Okay – please explain to me the odds of what you have just read. Three big name chiefs announcing “retirement” on the same day? I wonder how many more I will find in the next few days, and on whose orders they are leaving/moving around?
I will keep you posted as to what I uncover down the rabbit hole.
The government is going to cap executive pay and people are getting the hell out of the way. They are truly tired of “divine government intervention”…snark! Just an honest guess.
Perhaps they have collected enough loot from the Bernanke/Paulson/Geithner Ponzi scheme and are ready to walk away before their companies collapse or they get indicted for something really nasty.
The rats are deserting the sinking ship! I agree with both navy and shtuey above. I bet they are looking for a way out of the country before the dollar collapses and things get really bad.
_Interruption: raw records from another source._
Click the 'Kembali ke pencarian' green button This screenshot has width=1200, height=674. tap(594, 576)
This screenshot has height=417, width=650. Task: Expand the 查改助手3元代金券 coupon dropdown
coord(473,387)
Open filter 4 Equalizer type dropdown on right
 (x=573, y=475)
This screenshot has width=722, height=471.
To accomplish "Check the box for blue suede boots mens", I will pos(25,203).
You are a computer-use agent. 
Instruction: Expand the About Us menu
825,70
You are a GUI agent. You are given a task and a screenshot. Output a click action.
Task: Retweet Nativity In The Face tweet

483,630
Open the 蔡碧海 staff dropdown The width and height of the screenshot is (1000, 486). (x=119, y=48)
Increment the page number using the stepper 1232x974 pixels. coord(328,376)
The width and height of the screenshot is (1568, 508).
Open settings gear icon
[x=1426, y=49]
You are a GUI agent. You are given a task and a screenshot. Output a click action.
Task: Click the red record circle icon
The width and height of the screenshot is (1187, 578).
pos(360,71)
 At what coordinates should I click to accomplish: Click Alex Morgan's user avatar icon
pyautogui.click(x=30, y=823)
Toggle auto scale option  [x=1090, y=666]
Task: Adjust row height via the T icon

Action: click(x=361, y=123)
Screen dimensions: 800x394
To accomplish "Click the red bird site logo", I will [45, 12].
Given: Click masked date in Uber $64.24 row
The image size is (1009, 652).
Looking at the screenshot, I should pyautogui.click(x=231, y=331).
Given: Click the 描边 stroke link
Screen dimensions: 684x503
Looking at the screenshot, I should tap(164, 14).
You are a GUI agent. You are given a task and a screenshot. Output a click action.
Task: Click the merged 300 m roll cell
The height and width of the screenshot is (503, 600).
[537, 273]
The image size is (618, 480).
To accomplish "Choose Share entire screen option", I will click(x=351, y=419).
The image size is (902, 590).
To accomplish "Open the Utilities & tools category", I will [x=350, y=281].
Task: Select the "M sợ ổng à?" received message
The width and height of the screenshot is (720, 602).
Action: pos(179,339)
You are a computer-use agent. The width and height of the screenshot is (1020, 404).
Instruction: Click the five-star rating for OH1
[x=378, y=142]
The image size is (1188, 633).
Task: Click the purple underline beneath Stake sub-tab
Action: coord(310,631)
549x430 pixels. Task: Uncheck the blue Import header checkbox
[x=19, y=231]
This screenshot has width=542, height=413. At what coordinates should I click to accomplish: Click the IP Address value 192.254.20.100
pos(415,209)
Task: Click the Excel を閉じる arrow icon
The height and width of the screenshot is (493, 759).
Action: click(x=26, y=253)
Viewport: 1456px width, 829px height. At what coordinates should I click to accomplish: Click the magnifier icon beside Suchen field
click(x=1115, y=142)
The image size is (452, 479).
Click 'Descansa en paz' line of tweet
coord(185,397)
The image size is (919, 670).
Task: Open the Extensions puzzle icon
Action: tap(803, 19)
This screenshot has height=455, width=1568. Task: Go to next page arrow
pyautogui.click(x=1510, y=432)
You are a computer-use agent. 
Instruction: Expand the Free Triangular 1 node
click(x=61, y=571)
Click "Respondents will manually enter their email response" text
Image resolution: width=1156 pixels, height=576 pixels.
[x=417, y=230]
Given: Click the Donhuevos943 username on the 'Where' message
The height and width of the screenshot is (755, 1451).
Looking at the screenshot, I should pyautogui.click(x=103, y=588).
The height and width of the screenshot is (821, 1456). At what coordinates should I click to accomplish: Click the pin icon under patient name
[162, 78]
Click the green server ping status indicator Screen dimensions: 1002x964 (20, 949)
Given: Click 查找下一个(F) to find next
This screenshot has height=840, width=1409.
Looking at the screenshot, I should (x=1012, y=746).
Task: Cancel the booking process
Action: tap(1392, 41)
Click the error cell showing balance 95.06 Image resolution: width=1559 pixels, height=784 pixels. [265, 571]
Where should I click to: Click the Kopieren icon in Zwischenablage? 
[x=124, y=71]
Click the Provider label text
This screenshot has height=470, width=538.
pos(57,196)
What a wonder it is the things you can learn while at the top! (the most important being when to get out of the game!)
Anne Mulcahy took Xerox out of the crapper and saved the company from Japanese oblivion. A bad economy does not make one retire a position like that at age 56. She is one of the most powerful women in corporate America. I have no doubt that she and Lapdog Liddy have been ordered to retire. Nothing natural about 3 big CEOs bailing on the same day. It would have looked more natural if they spaced them out at least a day or two apart. Let’s face it, they don’t expect anyone to be paying attention.